- Martinez, c. 1986.
- Born: Alberto Geddis Martinez June 8, 1966 New York City, U.S.
- Died: October 31, 2021 (aged 55) New York City, U.S.
- Other names: Alpo Martinez; Alpo; Po; Abraham G. Rodriquez;
- Occupation: Drug lord
- Criminal status: Deceased
- Convictions: a) murder b) conspiracy to commit murder c) various drug charges
- Criminal charge: a) 14 counts b) 1 count c) several counts
- Penalty: 35–year sentence
- Date apprehended: November 6, 1991

= Alpo Martinez =

American drug trafficker (1966–2021)

Alberto Geddis Martinez, better known as Alpo Martinez, Abraham G. Rodriquez (witness protection), or more simply as Alpo or Po (June 8, 1966 – October 31, 2021) was an American drug dealer from Harlem, New York City, of Puerto Rican descent. He rose to prominence in the mid-1980s. In addition to New York, Martinez expanded his drug trade to other cities, notably Washington, D.C.

== Biography ==
Martinez started selling drugs at 14 years old in East Harlem. In 1985, he met West Side Harlem drug dealer Azie Faison. Martinez started to move up the chain of drug dealers in Harlem and eventually became one of the biggest drug dealers in the city. Martinez later moved to Washington, D.C. in 1990 to expand operations where he quickly became involved in the city's underworld and elevated his drug activities.

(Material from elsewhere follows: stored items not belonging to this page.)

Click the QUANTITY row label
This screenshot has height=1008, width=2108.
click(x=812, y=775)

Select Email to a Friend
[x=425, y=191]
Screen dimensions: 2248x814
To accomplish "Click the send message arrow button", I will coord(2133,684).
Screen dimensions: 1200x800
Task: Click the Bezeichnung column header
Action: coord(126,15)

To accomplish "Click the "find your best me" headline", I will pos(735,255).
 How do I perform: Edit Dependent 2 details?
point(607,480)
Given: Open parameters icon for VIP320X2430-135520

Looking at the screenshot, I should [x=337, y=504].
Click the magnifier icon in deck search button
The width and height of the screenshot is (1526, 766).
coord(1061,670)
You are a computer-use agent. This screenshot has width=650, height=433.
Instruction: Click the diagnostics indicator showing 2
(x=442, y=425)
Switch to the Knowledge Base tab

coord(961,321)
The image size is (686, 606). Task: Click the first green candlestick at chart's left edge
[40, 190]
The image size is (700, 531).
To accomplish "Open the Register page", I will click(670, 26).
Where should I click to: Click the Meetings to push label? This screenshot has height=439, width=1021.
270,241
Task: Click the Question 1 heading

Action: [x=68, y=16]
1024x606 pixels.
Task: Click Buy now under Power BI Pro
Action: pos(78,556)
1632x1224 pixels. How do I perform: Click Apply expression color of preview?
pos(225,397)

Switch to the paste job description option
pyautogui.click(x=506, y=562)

He met Wayne 'Silk' Perry, a notorious gangster and D.C. enforcer, who would later become his bodyguard and hitman.

== Arrest ==
On November 7, 1991, Martinez was arrested in Washington, D.C. for selling drugs. He was charged with conspiracy to commit murder, various drug charges, and 14 counts of murder, including the murder of former friend and drug dealing partner Rich Porter, D.C drug dealer Michael Anthony Salters aka Fray and Brooklyn drug dealer Demencio Benson. Facing the possibility of either the death penalty or life imprisonment without the possibility of parole, Martinez turned informant and testified against members of his organization. For his testimony against Perry (who received five consecutive life sentences without the possibility of parole), Martinez was sentenced to 35 years in prison.

===2015 release===
Martinez was released in 2015 while serving a 25-year sentence for 14 counts of murder at ADX Florence, a federal supermax prison located in Fremont County, Colorado. He was released after testifying against former associates and had been living under a United States witness protection program in Lewiston, Maine, under the assumed name, Abraham G. Rodriquez, until shortly before his death in 2021. According to the website, Martinez was in the federal witness protection program awaiting a new identity.

== Death ==
On the morning of October 31, 2021, at 3:30 a.m., Martinez was fatally shot five times in Harlem, New York, while seated in his 2017 Ram according to various media outlets including The Source magazine, Hot 97, AllHipHop and The New York Times. Shakeem Parker, 30, who was arrested in February 2022 and charged with the slaying of Martinez, was acquitted on July 13, 2024, in New York. Several media outlets reported that Martinez was killed over a road rage incident.

== In popular culture ==
Martinez was portrayed by rapper and actor Cam'ron in the 2002 film Paid In Full which was based on the criminal exploits of Martinez, Azie Faison and Rich Porter. Martinez is referenced in several hip hop and rap songs, including:

- 50 Cent – Ghetto Qu'ran
- AOTP - Digital War
- Benny The Butcher - Billy Joe
- Big L – American Dream
- Bodega Bamz – Bam Bam
- Cam'ron – Double Up
- Don Trip & Starlito – Caesar and Brutus
- Drake – Talk Up ft. Jay-Z
- Eastside 80s – Alpo
- Elcamino – Venice Beach ft. Benny the Butcher
- Elias – Alpo Martinez
- Freddie Gibbs and Madlib – Palmolive ft. Pusha T and Killer Mike
- Future – In Her Mouth
- Kanye West - KING
- The Game – Money
- The Game – My Life
- Jay-Z – La Familia
- K Koke – Why Not
- Lil Boosie – Betrayed
- Lucki - MADE MY DAY
- Meek Mill – Rich Porter
- Meek Mill – Tony Story
- Memphis Bleek – My Mind Right (Remix)
- Mysonne's "Freestyle on Funk Flex [Hot 97]"
- Nas – Memory Lane (Sittin' In Da Park)
- Nas – Accident Murderers
- Popperazzi Po – Alpo
- Pusha T – F.I.F.A.
- Shad Da God – Rich & Alpo
- Shyne – That's Gangsta
- Uncle Murda – Rap Up 2021
- Youngs Teflon & K-Trap – Alpo
- G. Twilight & Maserati Rick Jr. – Keep Em' Close
- Isha - Scanner
- Jim Jones - My Diary
- Clavish - Daily Duppy Freestyle
- Scram Jones – Memory Lane 2009 feat. Doo Wop & Nature
- Central Cee & 21 Savage - GBP
- Sir Michael Rocks, Mac Miller & Trinidad James - Lost Boys
- CyHi The Prynce - Justin Credible's Freestyle Series [Power 106 Los Angeles]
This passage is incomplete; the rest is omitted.